A pledge for a new constitution, democracy and rights commission to examine “how our democracy operates” has raised concern among the legal profession. The pledge follows the supreme court’s historic and controversial decision to rule Johnson’s suspension of parliament unlawful in September. Simon Davis, president of the Law Society of England and Wales, has warned that the commission might threaten the “delicate balance that underpins our unwritten constitution”. Apprehension is mounting that Boris Johnson may attempt to interfere with the independence of the judiciary and thereby undermine the rule of law. 

In Other News 

  • China has denied using forced prison labour after a six-year-old girl in England discovered a note inside a Tesco card allegedly written by inmates.

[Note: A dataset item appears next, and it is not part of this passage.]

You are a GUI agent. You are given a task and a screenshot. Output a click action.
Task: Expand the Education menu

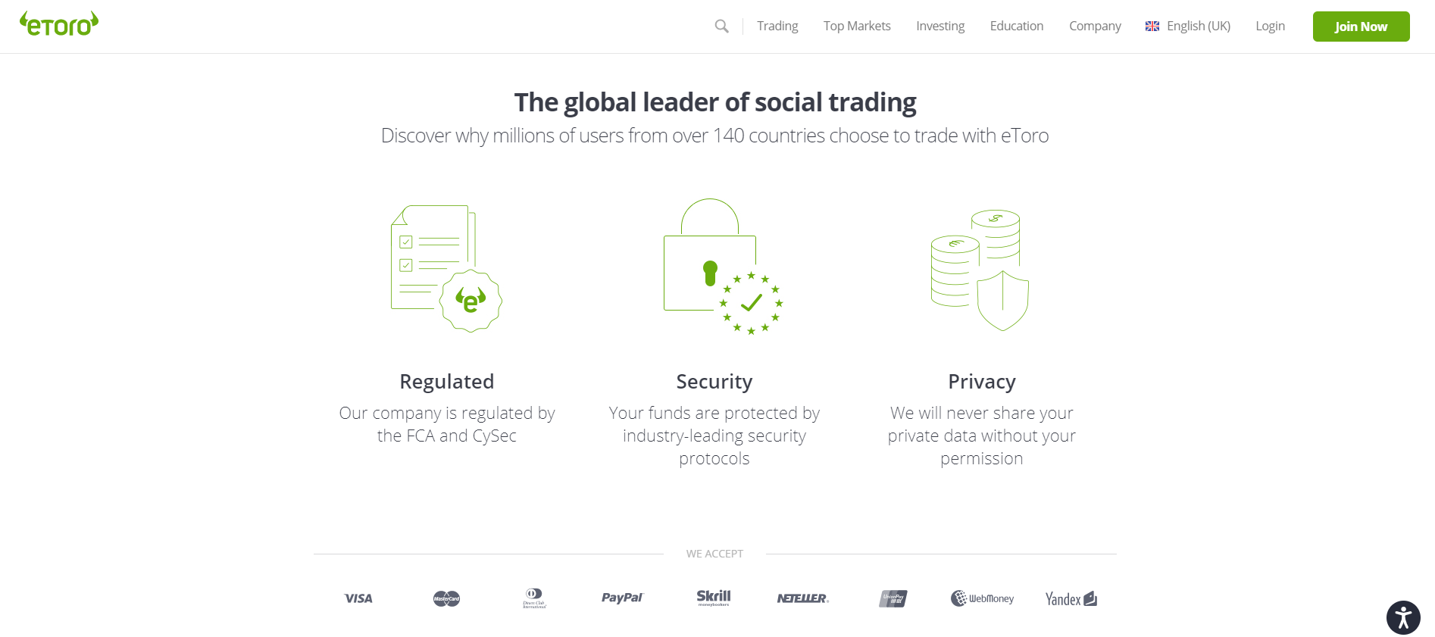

Tesco has withdrawn the card from shelves and suspended the related factory while the incident is investigated. A spokesperson for Amnesty International stated: “Companies have a responsibility to ensure that their supply chains are ethical and that they’re not profiting for human rights abuse.”
  • The Turkish constitutional court has ruled 10-6 that the Turkish government’s two-year-old block on Wikipedia is a violation of freedom of expression. The court has ordered the ban to be lifted with immediate effect. Media freedoms in Turkey have steadily deteriorated over the last decade under President Erdoğan, with Turkey now second only to China as the word’s leading jailer of journalists. 
  • Janaid Hafeez, a lecturer at the Bahauddin Zakariya University (BZU) and a US Fulbright scholar, has been sentenced to death for blasphemy. Human rights activists have called the verdict “brutal and unjust,” while a spokesperson for Amnesty International described it as “a vile and gross miscarriage of justice.”

In the Courts 

  • PS v R. [2019] EWCA Crim 2286 (20 December 2019): The Court of Appeal ruled on three cases, otherwise unconnected, which raised issues about the proper approach to sentencing offenders who suffer from autism or other mental health conditions. The court began by making general observations on the relevance of mental health conditions and disorders to sentencing; for example, in assessing culpability, harm and dangerousness. Turning to the individual cases, the court held in each case that the defendant’s mental health had not been given sufficient consideration, allowed the appeals, and quashed the original sentence. 
  • Oxfordshire County Council v AD & Ors [2019] EWFC B66 (17 December 2019): The Family Court heard an application to discharge orders imposed in 2017 on three girls who were found to be at risk of female genital mutilation should they return to their home country. The court decided to discharge a care order in light of the girls’ mother’s excellent care, but not the travel restrictions on the two younger girls, since these order had a relatively short period left to run. Notably, the court praised several agencies, the local authority, the girls’ family and the girls themselves for the way in which the case was handled. 
  • C (A Child) (Special Guardianship Order) [2019] EWCA Civ 2281 (20 December 2019): The Court of Appeal considered the ambit of the principle that the courts “must be willing to tolerate very diverse standards of parenting,” from Hedley J’s judgment in Re L (Care: Threshold Criteria) [2006] EWCC 2 (Fam). The court dismissed the appeal. Although the judge had referred to the mother’s belief system as “very strange” in imposing a special guardianship order, this was in relation to the mother’s suggestion that she and her daughter ought to be able to live as “breatharians,” without food or water, and her rejection of Western medicine and formal education on the grounds that they were harmful.